Source data section start
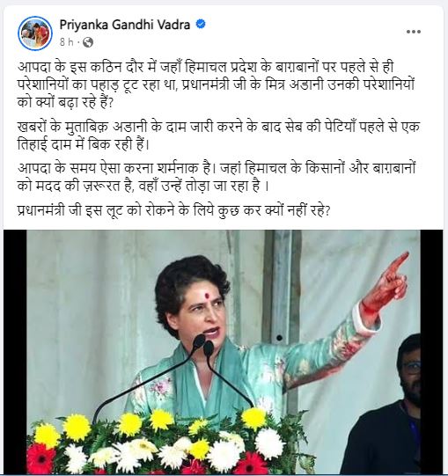Click the black bar left of the photo
448x476 pixels.
pyautogui.click(x=15, y=352)
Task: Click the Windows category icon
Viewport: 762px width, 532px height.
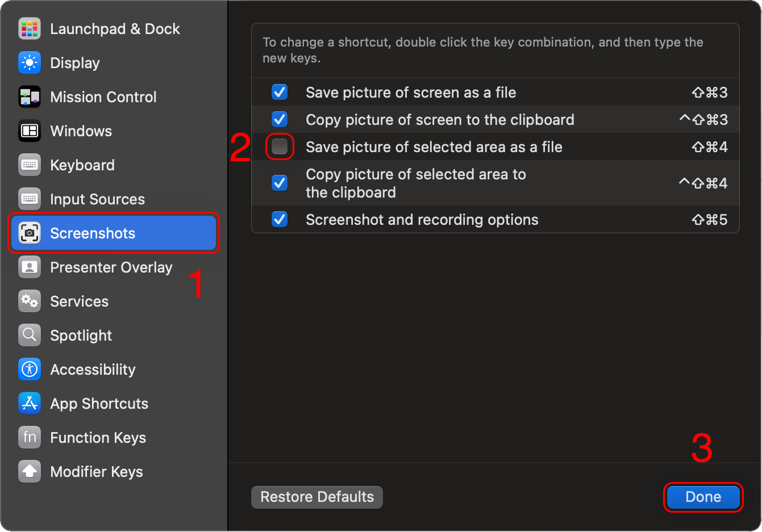Action: (30, 131)
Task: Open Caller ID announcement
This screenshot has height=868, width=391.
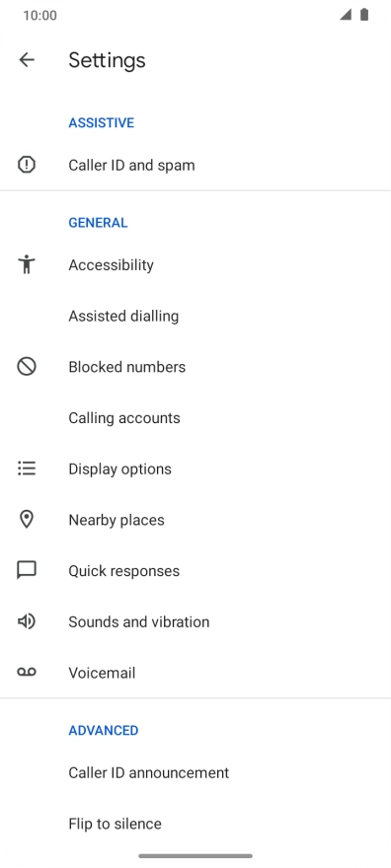Action: coord(196,772)
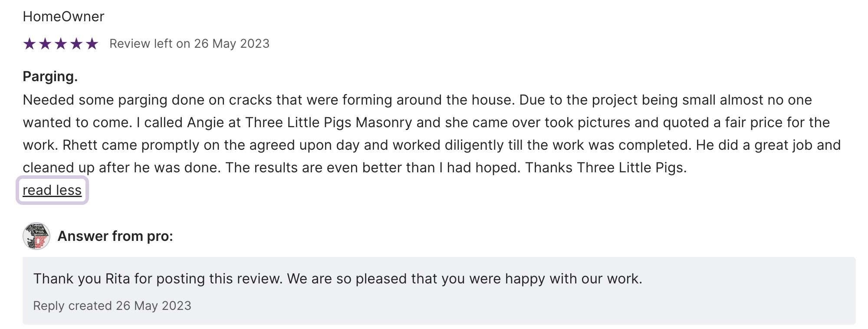868x329 pixels.
Task: Click the "Answer from pro:" heading
Action: pos(115,236)
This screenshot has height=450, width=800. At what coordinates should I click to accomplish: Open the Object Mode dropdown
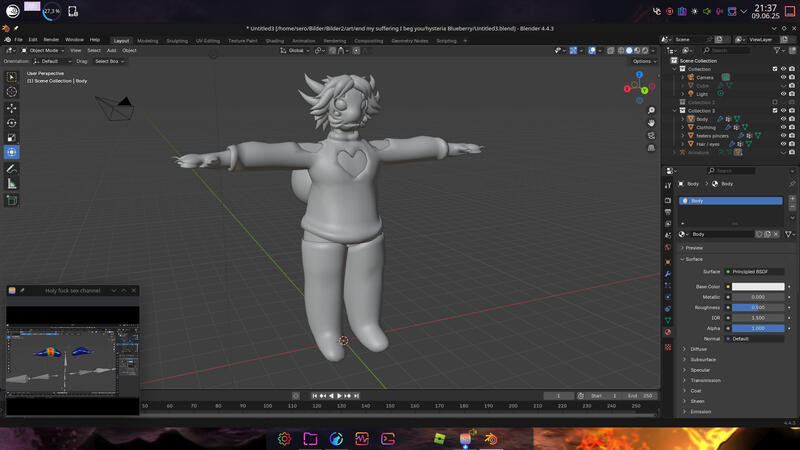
Source data section end
Your objective –
With the pictures left out, give again exactly the lines from the one with "Task: Open Caller ID announcement" through the end of the data, both included.

Result –
Task: Open Caller ID announcement
This screenshot has height=868, width=391.
Action: coord(196,772)
868x329 pixels.
Task: Click the "Answer from pro:" heading
Action: pos(115,236)
This screenshot has height=450, width=800. At what coordinates should I click to accomplish: Open the Object Mode dropdown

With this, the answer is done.